__TASK TO COMPLETE__: In the entries below, find the line with "This screenshot has height=346, width=346." and the line with "At what coordinates should I click to accomplish: Focus"; copy them and every line between them exactly, but not the pictures.

====== SUPPLIED MATERIAL

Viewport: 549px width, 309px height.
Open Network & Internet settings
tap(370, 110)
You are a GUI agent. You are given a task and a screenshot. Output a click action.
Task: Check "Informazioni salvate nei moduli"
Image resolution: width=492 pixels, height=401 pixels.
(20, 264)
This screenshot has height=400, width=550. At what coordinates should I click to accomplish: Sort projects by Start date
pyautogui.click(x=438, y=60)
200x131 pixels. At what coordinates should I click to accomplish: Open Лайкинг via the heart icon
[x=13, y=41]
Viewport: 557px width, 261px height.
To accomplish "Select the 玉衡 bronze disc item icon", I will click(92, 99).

============
====== SUPPLIED MATERIAL

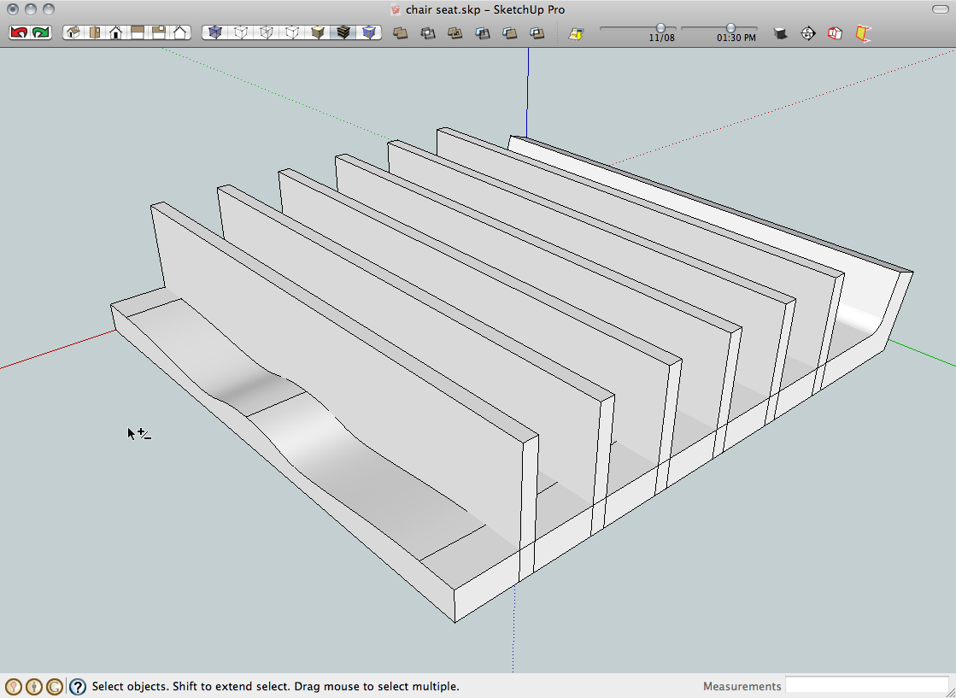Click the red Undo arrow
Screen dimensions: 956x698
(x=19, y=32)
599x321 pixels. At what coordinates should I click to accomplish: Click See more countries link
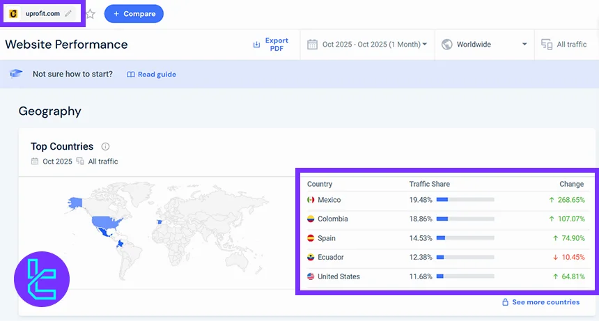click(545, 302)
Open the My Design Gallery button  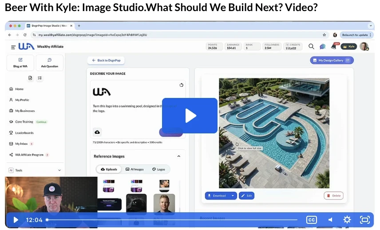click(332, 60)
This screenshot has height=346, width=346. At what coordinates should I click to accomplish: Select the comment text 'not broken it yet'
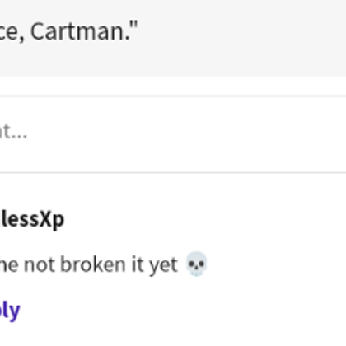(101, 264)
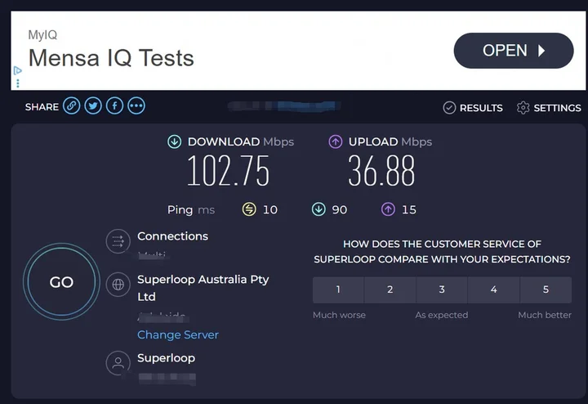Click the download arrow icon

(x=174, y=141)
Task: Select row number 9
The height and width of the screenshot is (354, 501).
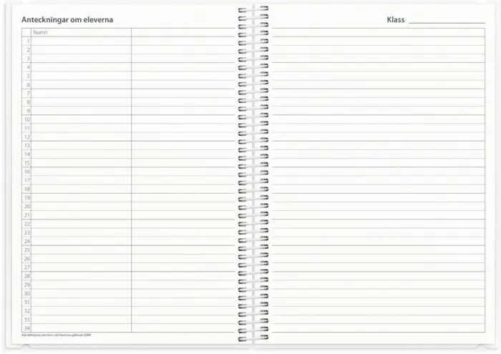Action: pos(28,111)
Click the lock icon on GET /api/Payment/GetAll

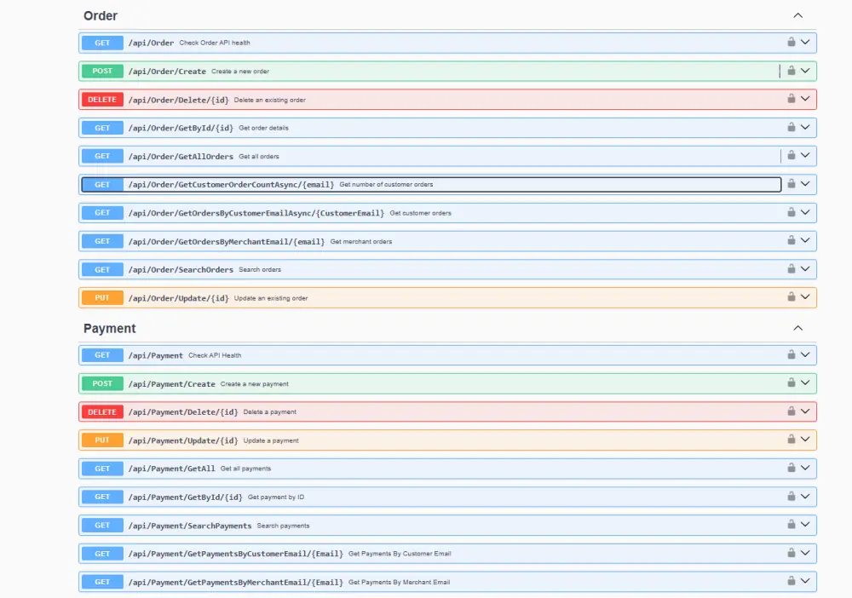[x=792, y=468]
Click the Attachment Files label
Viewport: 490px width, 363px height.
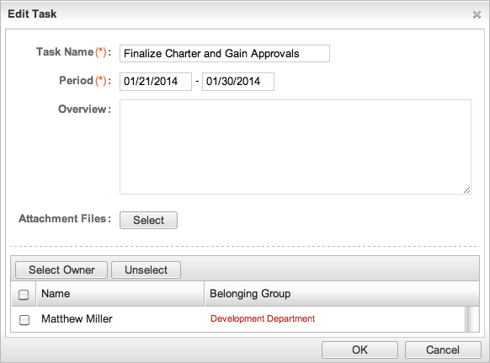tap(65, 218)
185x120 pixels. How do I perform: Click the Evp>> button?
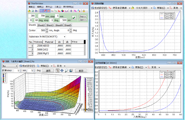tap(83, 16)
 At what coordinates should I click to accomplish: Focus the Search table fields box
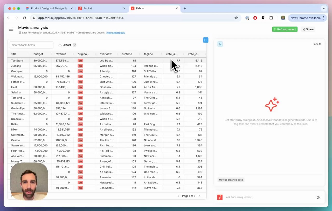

============

__RESULT OF THIS EXERCISE__:
This screenshot has height=346, width=346. At what coordinates should I click to accomplish: Select the comment text 'not broken it yet'
(101, 264)
Click the download arrow icon

(x=174, y=141)
Task: Select row number 9
The height and width of the screenshot is (354, 501).
Action: pos(28,111)
Click the lock icon on GET /api/Payment/GetAll

[x=792, y=468]
Click the Attachment Files label
Viewport: 490px width, 363px height.
tap(65, 218)
185x120 pixels. How do I perform: Click the Evp>> button?
tap(83, 16)
 At what coordinates should I click to accomplish: Focus the Search table fields box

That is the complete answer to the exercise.